You can audit the decisions of agentic AI, and it usually requires a human-in-the-loop (HITL) for high-stakes actions, such as spending money or deleting files. If the agent’s goal becomes impossible, it will simply fail or wait for new instructions. In practice, only 6% of enterprises fully trust AI agents to handle core business processes, according to a Harvard Business Review Analytic Services survey.
Meanwhile, AGI would possess full autonomy. An AGI wouldn’t need a starting prompt. It could observe its environment, realize a problem, and decide to solve it without being asked.
AGI could change its own goals. If it realized that its current objective was no longer useful or was causing harm, it could autonomously pivot to a new mission. This would be the level of decision-making that separates a tool from a being.
Why is agentic AI practical today and AGI remains theoretical?
While we have different types of AI agents today that feel very smart, we do not have AGI. Most experts believe we are missing key architectural breakthroughs before a machine can truly understand its own existence. This includes how memory is stored and how logic is processed.
As of 2026, the tech industry agrees that:
- Agentic AI is an engineering reality.
- AGI is a scientific ambition.
Agentic AI is practical today because it doesn’t require a new type of intelligence. It works by building on top of the LLMs we already have. By adding memory databases, API access, and reasoning loops, we can make a standard model behave like a highly competent employee.
AGI remains theoretical because it requires solving fundamental mysteries of the mind that “scaling up” current models hasn’t fixed yet. Training models that feel like AGI requires astronomical amounts of energy and data.

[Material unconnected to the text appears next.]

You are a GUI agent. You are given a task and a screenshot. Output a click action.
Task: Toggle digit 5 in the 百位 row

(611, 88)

Some researchers argue we are approaching diminishing returns, where simply adding more compute doesn’t proportionally improve reasoning, though recent model generations continue to show meaningful gains. For example, Google DeepMind went from a silver medal (28 points) in 2024 to a gold medal (35 points) in 2025, using natural language instead of specialized formal systems. That’s a major leap in one year.

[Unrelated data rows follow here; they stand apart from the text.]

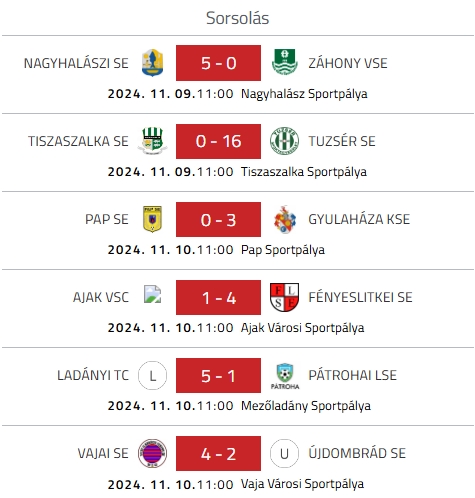Click the Vajai SE striped round crest
This screenshot has height=498, width=475.
pos(152,453)
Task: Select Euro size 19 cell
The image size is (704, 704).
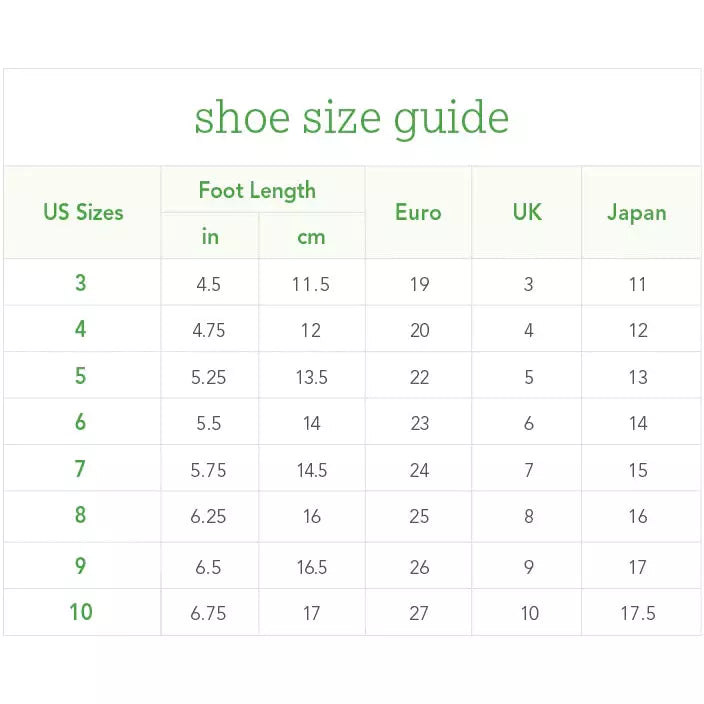Action: click(419, 284)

Moreover, we still don’t fully understand how LLMs arrive at certain conclusions. Achieving AGI requires a level of transparency and reliability in reasoning that current architectures cannot yet guarantee.
What are the common misconceptions and overlaps between AGI and agentic AI?
Both agentic AI and AGI would plan, use tools, and operate autonomously for extended periods without human intervention. However, agentic AI is an engineering stack, while AGI is a cognitive breakthrough.
An agent simulates generality by having access to many tools. But it doesn’t possess the unified world model that AGI requires to truly understand what it’s doing.
In practice, you can access agentic AI through business process outsourcing (BPO) arrangements. This includes outsourcing a specific function such as customer support, claims processing, or appointment scheduling. Learning how outsourcing works in this context lets you access AI that handles complex, task-specific workflows within a managed environment.
Another myth is that an agentic AI that learns from its mistakes is AGI. Modern agents use self-correction or reflection loops. If they try to run a piece of code and get an error, they read the error and try again. This is a procedural adjustment and not true learning.